As you probably know, the European Union has made some efforts to prevent people being flooded with spam-like emails, and I support that strongly. You now have to explicitly sign up to receive newsletters and the like, and the default option is that you do not receive the marketing material. The penalties for violations can be severe. Like most authors, we've changed our newsletter so that it only goes out to people who explicitly asked for it. That cost us quite a few subscribers, but presumably the ones we have left actually have some interest in our books, and the others don’t have more emails to delete without opening. Good for both groups.

Sometimes data collection behaviours of websites can be uncanny. One lunchtime in Cape Town, Stan and I headed off to a restaurant he likes. We asked Google for the address, which it promptly gave to us. When we arrived, we discovered that the restaurant was closed. As soon as I returned to Google, it immediately offered restaurants near to the closed one, even though we'd never turned on the GPS option. How did it know where we were? Well, of course it can tell that from where the signal is being picked up by the cell phone towers. (Yes, I believe Google would have access to that information.) Or did it know the restaurant was closed and so we would be searching for another? Modern AI does that easily. Or maybe it was simply the most probable thing we would want after searching for the address of a restaurant that was in that part of town.

So Big Brother is watching us. And it’s not the people in Washington or London or name your favourite capital city, but Big Tech. (Of course, those other people are also watching us by using the same and other technologies. And they don’t play by rules.)

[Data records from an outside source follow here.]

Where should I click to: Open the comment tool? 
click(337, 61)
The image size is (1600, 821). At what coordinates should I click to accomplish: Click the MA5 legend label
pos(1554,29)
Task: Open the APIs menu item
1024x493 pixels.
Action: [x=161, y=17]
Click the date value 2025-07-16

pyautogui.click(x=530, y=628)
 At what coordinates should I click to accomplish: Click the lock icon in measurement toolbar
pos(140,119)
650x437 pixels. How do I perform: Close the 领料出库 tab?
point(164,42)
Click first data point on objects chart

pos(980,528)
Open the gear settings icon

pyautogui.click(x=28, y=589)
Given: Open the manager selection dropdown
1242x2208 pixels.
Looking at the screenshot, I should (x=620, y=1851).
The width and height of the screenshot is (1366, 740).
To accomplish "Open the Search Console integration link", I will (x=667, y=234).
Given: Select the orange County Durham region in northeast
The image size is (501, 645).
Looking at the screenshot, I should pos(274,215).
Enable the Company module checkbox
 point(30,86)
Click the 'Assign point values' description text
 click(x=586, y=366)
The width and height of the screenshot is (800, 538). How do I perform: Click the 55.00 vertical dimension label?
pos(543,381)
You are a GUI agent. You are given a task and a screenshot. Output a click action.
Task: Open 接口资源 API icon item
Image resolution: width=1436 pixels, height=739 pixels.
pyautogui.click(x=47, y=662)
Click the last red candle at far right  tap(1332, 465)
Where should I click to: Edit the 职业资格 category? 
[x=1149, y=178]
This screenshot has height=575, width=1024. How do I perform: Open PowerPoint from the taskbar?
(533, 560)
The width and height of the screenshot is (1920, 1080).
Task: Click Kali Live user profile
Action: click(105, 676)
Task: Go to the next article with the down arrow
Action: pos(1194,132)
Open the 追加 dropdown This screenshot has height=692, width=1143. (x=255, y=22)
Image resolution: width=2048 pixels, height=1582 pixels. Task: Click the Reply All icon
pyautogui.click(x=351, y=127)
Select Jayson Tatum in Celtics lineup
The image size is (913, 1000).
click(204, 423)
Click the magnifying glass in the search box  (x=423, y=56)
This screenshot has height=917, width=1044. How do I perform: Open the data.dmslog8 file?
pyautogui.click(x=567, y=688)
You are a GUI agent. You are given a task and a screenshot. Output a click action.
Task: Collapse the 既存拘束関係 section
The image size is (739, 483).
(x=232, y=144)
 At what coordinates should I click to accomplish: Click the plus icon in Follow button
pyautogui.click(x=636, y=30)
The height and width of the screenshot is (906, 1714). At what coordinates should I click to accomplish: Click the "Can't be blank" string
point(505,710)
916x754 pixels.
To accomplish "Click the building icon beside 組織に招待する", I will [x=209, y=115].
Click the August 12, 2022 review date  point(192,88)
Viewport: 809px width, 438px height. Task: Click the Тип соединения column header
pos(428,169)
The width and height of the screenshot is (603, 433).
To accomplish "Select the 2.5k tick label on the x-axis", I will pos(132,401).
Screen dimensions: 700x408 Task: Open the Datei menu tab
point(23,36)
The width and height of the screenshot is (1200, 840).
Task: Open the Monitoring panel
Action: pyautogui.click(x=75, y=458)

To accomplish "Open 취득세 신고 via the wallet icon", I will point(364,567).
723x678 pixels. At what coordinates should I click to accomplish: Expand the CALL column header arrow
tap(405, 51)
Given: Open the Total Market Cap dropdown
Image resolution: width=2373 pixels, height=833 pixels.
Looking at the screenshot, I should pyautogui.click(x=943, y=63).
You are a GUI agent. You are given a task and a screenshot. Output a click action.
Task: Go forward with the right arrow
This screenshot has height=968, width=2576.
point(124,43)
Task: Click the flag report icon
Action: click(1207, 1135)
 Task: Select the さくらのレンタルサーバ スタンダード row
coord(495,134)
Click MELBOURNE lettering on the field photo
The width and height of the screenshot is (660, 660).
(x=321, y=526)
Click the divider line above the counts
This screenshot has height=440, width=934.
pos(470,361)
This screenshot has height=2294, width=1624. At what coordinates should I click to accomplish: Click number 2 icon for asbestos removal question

I think it’s not good, but I have to admit that it’s worth it. How many of us could live without Google let alone the internet as a whole? But how concerned should we actually be about the information we freely give away?

I don’t know the answer. What do you think? Probably Google and Facebook already know the answer to that, but I’m not smart enough to get them to tell me.


  1. And how much of the danger is down to our own stupidity. Like the seemingly random quizzes that entails giving your mum's maiden name, the name of your first pet... they may as well ask for your password and have done with it....

    1. Absolutely! And the canny password checkers ask you those questions first, so that they can reject the answers as passwords!

  2. It's an old-person problem. Young people are growing up in this environment, and their response is, "So what?" The whole concept of privacy is changing fast and as we blow away in the wind, so will the old concept of what privacy means. Sigh. Getting old is NOT for the weak of heart...

    1. I think you are absolute right, Everett. Young people don't understand the question...

  3. A half dozen years ago on Mykonos I met a senior exec at one of the big credit card companies, and like many tend to do on Mykonos, he talked quite a bit very late at night in a bar. He/she said that the technology existed where after you bought something in a shop--say a shirt--as you walked past another shop a voice could call out to you, "Hey Jeff, we've got a great tie to go with that shirt." She/he said the only reason they weren't using that technology was because it would freak out the public.

    Frankly, it seems to me that no longer is a consideration and soon we'll be hearing voices.